Marsha had been thinking the same.

"There were people—Children of the Sun, Dynamic Humans. But now there's nothing."

"They were probably swept away by the Mucus flood. Not surprising. At this level—"

A moan from somewhere made them stop.

"What was that?"

Shirone scanned quickly and ran toward the sound's source.

It was a square iron structure.

'I know this place.'

A memory of the Maze Andre surfaced.

'World #19,000.'

One of the countless reachable worlds where humanity had met a mental end.

"Just leave it."

"What do you mean? There are people trapped inside."

Marsha leapt onto the warehouse roof, grabbed the iron door's handle, and pulled.

"Ugh."

When it wouldn't budge, Freeman climbed up.

"Move. I'll break it."

With a magic cartridge loaded, he trained the muzzle at the mechanical panel beside the door.

"Wait!"

Lollipop Mark raised his hand to stop him. "Leave it to me." The boy who had climbed up with Freeman examined the panel carefully.

"Wow, this is sweet."

The operator asked, "Can you open it?"

"Ten seconds."

He held a card he had made in the Undercoder to the panel; it went transparent and revealed the code.

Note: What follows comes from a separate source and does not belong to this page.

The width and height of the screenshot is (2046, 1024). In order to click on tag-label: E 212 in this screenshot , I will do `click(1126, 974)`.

"Hmm. The tech's advanced, but the pattern's simple. Maybe it was just locked?"

Clang—the device disengaged.

"Convenient. How'd you do it?"

"Hehe, you called me because I'm the expert at this, right? Anyway, go ahead and open it."

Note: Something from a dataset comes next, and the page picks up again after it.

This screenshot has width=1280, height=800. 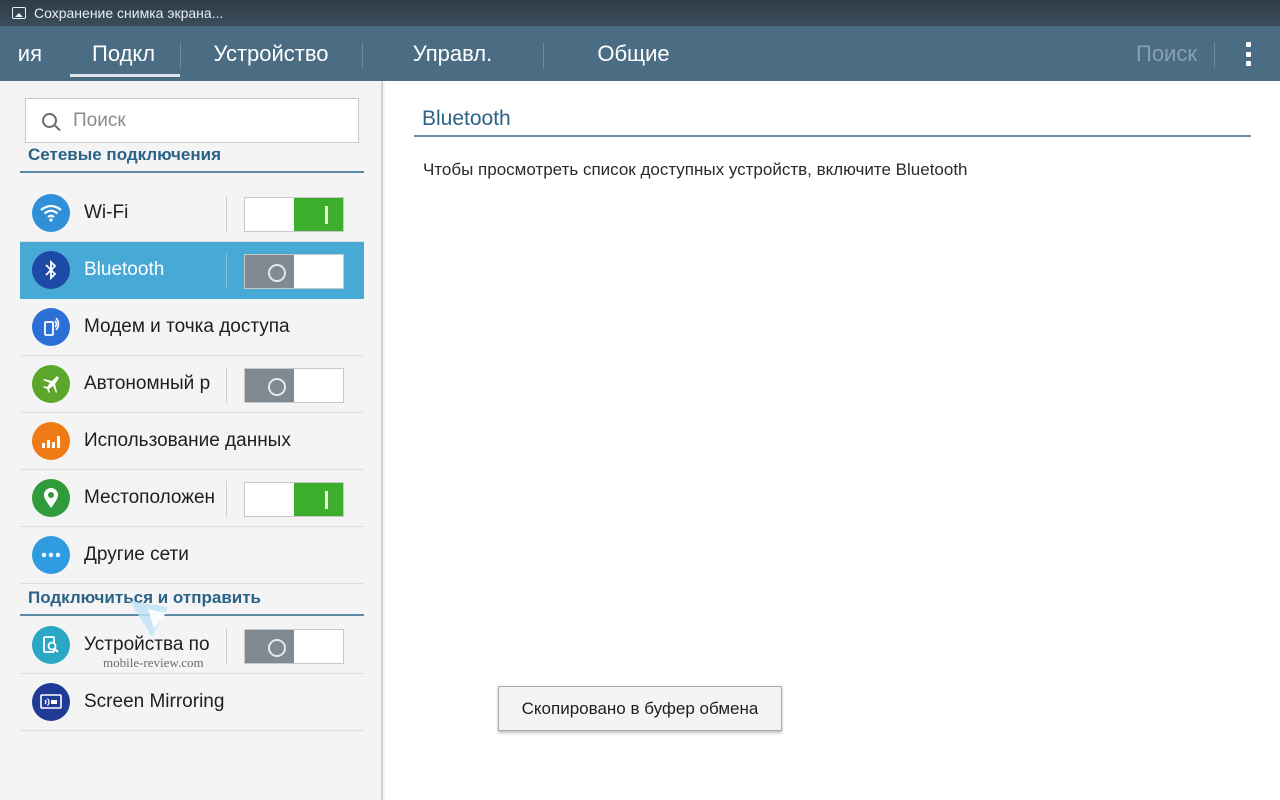 I want to click on list-item-screen-mirroring: Screen Mirroring, so click(x=192, y=702).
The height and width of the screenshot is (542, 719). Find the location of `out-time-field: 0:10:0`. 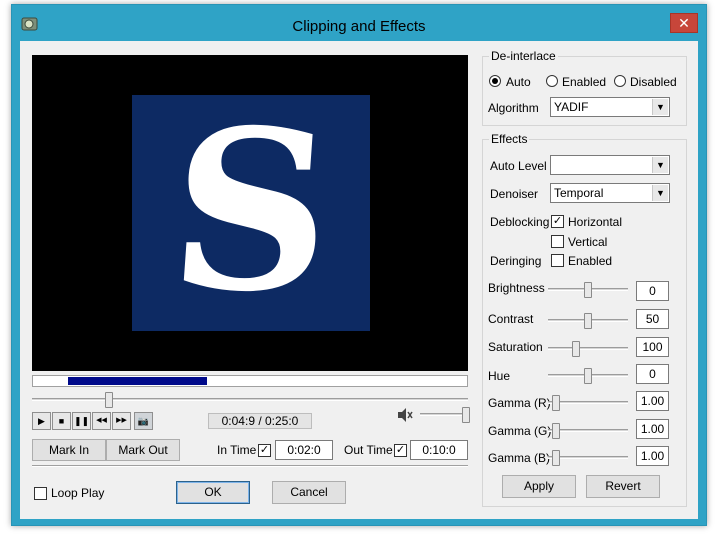

out-time-field: 0:10:0 is located at coordinates (439, 450).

Marsha gripped the handle. "Where—"

The door swung open, and as Shirone had expected, a horrific scream erupted.

"Eek! What is this!"

From children to the elderly, men and women tangled together, naked.

"Human storage."

Everyone turned to Shirone.

"This is the worst fate humanity could face, unfolding right here."

"The worst fate?"

Marsha peered into the warehouse.

The sight of people licking one another's fluids and surviving that way was no life at all.

"So... this is Apocalypse, right? Constructed based on information from reality."

"Yes. In other words, if nothing in reality changes, we could end up like this in the distant future."

"Why?"

Marsha's eyes trembled. "Why would this happen? Why to us?"

"We don't know yet. To find the cause, we have to go deeper. And to mine, we first need to plant the virus."

Shirone turned away. "Let's go. Even while we linger, the real world is moving toward this moment."

As Marsha stood dazed, Freeman quietly shut the iron door.

"Let's go, Marsha."

With the mood subdued, the mining team moved on with solemn hearts.

One small consolation was that the route to Digitalra still existed.

"Here."

Shirone saw a monument beside a building.

'Fairy Biomimetics Research Institute.' He couldn't recall it—some information had been lost—but that gave him a certain insight.

"Wait. Fairy?"

Long ago, the fairies had been split in two by the Geopin.

"What's wrong, Shirone?" Marsha asked, but Shirone couldn't answer.

'Elves who merged with the Nor through the power of agape. Fairies who controlled humans from heaven.'

And now, the fairies who once ruled heaven were staying on Shirone's planet.

"They weren't elves."

Marsha blinked, and Shirone's face twisted fiercely.

"The ones who ruled the human world were the fairies."